[BEGIN Text]

Hacker News new | past | comments | ask | show | jobs | submit login
Defending Internet Freedom through Decentralization: Back to the Future? [pdf] (dci.mit.edu)
143 points by Dangeranger on Aug 19, 2017 | hide | past | favorite | 46 comments



(From the document..)

Risks Posed by the Centralized Web

- Facebook and Google, account for 81% of all incoming traffic to online news sources in the U.S.

- Google processes 3.5 billion search queries per day, roughtly ten times more than its nearest competitors

Risk 1- Top-down, Direct Censorship

Risk 2 - Curational Bias/ Indirect Cencorship

Risk 3 - Abuse of Curatorial Power

Risk 4 - Exclusion


>Google processes 3.5 billion search queries per day, roughtly ten times more than its nearest competitors

The crazy thing to me is this has already been examined through many of their obviously anti-competitive acquisitions, and yet they always win. Namely, they use their position as the search engine leader to determine trends in search, purchases and advertising to buy companies in industries that will ultimately help the bottom line of their advertising revenue driven search engine to the detriment of alternative products.

[END Text]

In two sentences, how would you sum up the Hacker News thread above?

[BEGIN Record extracts]

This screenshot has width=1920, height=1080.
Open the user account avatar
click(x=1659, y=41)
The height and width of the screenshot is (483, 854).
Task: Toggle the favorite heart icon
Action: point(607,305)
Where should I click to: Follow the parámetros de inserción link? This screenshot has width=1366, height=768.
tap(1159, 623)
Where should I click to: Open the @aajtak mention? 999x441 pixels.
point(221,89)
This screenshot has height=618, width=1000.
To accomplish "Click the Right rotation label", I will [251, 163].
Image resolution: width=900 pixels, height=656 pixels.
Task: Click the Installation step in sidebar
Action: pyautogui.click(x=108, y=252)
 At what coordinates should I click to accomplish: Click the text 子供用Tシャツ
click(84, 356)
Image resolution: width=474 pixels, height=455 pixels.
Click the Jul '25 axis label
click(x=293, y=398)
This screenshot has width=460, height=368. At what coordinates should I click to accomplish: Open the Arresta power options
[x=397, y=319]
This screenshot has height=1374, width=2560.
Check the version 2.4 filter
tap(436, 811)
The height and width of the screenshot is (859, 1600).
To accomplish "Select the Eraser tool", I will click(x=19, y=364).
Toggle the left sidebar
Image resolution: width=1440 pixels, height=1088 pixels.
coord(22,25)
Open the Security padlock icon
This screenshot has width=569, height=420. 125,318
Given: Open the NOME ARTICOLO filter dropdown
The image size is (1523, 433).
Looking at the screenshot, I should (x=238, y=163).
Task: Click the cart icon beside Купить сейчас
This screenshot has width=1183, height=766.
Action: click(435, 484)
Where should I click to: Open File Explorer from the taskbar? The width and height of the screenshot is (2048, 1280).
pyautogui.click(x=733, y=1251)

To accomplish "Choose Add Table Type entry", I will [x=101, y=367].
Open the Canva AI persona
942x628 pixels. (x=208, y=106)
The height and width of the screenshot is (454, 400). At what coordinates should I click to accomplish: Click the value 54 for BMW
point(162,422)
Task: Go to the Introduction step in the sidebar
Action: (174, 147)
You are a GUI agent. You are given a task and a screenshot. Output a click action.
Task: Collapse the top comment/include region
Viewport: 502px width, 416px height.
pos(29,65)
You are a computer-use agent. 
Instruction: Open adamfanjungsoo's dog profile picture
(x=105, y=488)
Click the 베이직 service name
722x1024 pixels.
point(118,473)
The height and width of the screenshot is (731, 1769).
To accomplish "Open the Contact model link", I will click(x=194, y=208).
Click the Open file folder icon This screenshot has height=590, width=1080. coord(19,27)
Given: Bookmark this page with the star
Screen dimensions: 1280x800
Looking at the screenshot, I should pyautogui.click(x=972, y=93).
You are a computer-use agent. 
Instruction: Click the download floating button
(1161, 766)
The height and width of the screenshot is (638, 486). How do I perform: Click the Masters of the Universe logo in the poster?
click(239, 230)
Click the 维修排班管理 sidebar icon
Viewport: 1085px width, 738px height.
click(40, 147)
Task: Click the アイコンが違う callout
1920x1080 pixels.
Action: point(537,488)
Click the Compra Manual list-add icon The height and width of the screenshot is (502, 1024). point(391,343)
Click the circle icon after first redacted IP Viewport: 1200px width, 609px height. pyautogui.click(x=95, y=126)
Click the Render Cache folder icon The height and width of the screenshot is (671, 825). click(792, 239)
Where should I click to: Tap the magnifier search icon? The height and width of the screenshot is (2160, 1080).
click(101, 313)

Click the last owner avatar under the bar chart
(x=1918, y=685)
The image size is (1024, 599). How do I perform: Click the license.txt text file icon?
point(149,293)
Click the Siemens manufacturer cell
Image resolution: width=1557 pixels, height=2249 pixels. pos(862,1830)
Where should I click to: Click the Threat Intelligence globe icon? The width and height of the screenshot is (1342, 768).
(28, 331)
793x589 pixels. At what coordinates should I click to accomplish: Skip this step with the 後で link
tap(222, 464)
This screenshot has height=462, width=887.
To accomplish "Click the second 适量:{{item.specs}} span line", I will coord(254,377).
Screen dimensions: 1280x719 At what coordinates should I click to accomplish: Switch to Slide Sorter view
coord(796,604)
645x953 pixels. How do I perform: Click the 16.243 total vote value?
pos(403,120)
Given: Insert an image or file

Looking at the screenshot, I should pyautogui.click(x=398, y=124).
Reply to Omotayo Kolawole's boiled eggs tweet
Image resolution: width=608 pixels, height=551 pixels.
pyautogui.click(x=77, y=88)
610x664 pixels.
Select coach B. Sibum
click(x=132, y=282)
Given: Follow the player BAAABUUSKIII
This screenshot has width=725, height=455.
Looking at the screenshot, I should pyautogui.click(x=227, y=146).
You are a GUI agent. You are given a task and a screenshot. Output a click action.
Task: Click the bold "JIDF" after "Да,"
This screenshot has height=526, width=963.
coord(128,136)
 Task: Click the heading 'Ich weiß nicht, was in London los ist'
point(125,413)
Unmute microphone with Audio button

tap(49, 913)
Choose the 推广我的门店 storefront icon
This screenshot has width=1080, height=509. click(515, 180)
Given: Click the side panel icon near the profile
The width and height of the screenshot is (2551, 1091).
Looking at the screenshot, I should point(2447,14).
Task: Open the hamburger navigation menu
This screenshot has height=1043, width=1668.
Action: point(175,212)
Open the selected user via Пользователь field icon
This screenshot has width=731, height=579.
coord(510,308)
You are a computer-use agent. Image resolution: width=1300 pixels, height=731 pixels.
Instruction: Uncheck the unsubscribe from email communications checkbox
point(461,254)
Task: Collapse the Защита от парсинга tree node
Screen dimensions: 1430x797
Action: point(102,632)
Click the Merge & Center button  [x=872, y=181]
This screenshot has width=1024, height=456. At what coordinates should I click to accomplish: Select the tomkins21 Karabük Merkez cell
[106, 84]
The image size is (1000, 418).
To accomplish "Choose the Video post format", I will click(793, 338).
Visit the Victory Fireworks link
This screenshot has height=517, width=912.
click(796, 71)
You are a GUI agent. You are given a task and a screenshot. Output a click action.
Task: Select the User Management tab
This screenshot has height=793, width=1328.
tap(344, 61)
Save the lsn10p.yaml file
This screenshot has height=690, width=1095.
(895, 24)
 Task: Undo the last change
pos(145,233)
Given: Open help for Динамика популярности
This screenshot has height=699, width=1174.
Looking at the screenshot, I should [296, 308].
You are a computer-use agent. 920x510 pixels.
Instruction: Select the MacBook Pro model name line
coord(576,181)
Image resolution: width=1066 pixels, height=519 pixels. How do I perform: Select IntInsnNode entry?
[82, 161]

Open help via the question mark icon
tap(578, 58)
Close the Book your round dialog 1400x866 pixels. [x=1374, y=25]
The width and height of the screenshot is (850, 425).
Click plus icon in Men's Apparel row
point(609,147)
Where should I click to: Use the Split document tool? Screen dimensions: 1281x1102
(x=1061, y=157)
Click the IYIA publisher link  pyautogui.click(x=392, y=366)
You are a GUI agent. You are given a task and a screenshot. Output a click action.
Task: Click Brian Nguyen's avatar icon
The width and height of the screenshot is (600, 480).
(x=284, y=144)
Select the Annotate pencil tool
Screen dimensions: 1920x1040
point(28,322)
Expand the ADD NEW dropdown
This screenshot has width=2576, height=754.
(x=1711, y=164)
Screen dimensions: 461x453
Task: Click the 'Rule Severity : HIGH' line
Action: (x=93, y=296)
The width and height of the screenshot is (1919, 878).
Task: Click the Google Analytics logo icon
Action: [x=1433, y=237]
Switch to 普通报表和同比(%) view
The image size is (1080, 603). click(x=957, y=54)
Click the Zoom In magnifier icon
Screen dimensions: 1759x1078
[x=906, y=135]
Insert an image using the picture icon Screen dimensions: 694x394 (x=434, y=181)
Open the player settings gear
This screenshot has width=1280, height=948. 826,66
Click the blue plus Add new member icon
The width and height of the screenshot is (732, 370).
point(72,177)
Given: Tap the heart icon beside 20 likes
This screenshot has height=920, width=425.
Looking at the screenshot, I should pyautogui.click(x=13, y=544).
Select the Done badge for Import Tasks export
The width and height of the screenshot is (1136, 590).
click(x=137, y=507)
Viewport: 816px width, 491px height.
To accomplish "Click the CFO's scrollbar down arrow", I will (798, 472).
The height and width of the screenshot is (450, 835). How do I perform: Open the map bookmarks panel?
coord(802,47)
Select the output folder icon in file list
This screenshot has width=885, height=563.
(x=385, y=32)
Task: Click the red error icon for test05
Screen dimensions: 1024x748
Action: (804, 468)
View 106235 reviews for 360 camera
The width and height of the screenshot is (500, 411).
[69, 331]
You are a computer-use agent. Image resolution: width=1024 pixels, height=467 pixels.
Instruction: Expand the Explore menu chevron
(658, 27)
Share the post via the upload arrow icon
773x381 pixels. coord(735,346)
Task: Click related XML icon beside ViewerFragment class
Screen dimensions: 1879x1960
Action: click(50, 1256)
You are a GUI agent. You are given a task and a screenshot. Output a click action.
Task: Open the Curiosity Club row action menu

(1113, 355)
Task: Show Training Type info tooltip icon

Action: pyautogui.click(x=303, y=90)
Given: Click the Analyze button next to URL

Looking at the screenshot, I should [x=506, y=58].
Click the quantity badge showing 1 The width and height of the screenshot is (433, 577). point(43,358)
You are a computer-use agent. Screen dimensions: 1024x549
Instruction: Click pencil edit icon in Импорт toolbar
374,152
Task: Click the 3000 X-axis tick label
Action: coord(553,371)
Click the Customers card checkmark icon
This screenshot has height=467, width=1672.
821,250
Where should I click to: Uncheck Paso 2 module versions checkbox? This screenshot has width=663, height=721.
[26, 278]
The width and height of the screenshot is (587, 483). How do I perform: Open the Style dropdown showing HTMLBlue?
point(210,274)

[END Record extracts]

- **Solution for this task**: A commenter quotes the linked PDF on defending internet freedom through decentralization: it says Facebook and Google account for 81% of incoming traffic to U.S. online news sources and that Google handles 3.5 billion searches a day. It also lists four risks of the centralized web (direct censorship, curational bias, abuse of curatorial power and exclusion), and a reply argues that Google keeps winning despite scrutiny of its anti-competitive acquisitions, using its search lead to buy companies that boost its advertising revenue at the expense of alternative products.